Argentina Implements “Meat Nationalism” for 30 Days
The government announced an export ban on meat to stop the increase in prices and to prevent further declines in domestic consumption. What would Adam Smith say about such a policy?
In an attempt to tame price increases and promote the consumption of a product greatly ingrained in the Argentinian culture, the government of Argentina decided to establish a 30-day ban on the exportation of meat. The measure was implemented after the upsurge in the price of beef by nearly 70% in a year caused a significant reduction in domestic consumption. Allegedly, the president considers that people from Argentina should not pay the same price for meat as in “France, China, or any latitude in the world.” Even though other factors like inflation and the devaluation of the country’s currency play a role in both the increase in prices and the reduction of consumption, the government recurred to a policy already employed several times with disastrous consequences.
Will it work this time?
Adam Smith, the founder of economics and champion of international free trade, made specific comments almost 250 years ago on the effect that exportation has on the domestic commercialization of agricultural products. According to Smith, when there is a surplus of a particular commodity in the home market, it will usually be exported. However, he warned that if people cannot export that commodity, they will reduce their production to serve only the domestic market. When that is the case, such a “market will very seldom be overstocked; but it will generally be understocked.” Hence, if ranchers in Argentina do not have the ability to export part of their production, they will end up reducing it. In the beginning, the supply of meat will be greater than the domestic demand. Thus, prices will decline in the short run. However, ranchers will adapt and produce less in the long run, which will increase prices yet again.
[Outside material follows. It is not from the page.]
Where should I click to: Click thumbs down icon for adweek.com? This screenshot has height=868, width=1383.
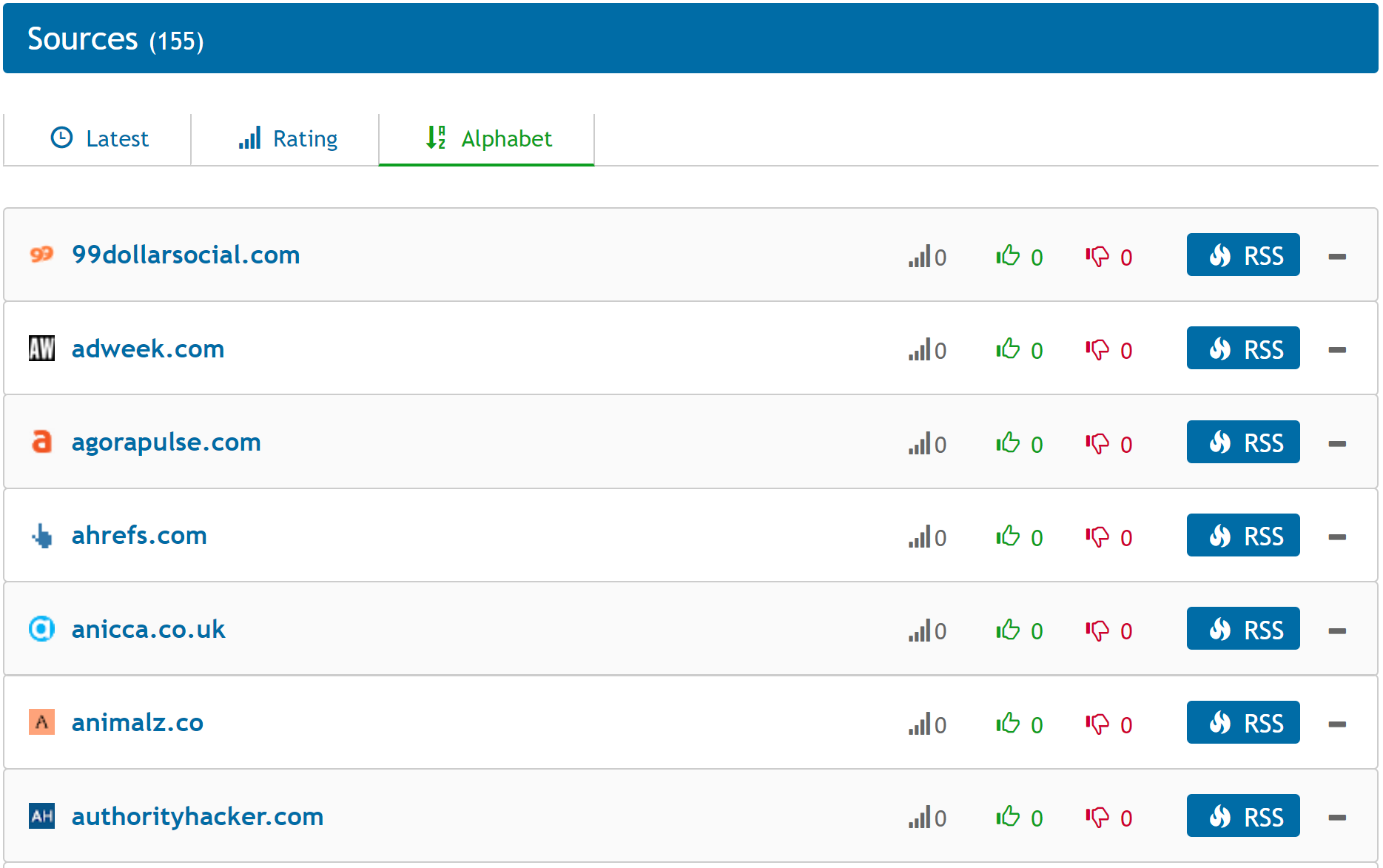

Smith asserted that free trade was always the best method to promote production. He argued that “[t]he prohibition of exportation limits the improvement and cultivation of the country to what the supply of its own inhabitants requires. The freedom of exportation enables it to extend cultivation for the supply of foreign nations.” In this sense, the meat export ban in Argentina will reduce the incentive for ranchers to increase productivity or produce in surrounding areas. On the other hand, allowing the free exportation of meat will lead ranchers to produce as much as possible to capture the greater demand from abroad. This will make them figure out ways to increase productivity or breed cattle in areas that before were neglected. Therefore, the free exportation of meat will increase the market’s overall supply and make prices fall.
Who benefits from the export ban?
Restricting the exportation of particular commodities is not a 21st-century trade policy only implemented in Argentina. In fact, even Adam Smith’s Great Britain of the 18th century applied export restrictions for certain products like wool. At that time, prohibitions of exportation were much more burdensome and oppressive, going so far as to imprisoning or cutting off the hands of those who attempted to export banned products. Nonetheless, the intention was always the same: to depress the price of the commodity to that which otherwise would be.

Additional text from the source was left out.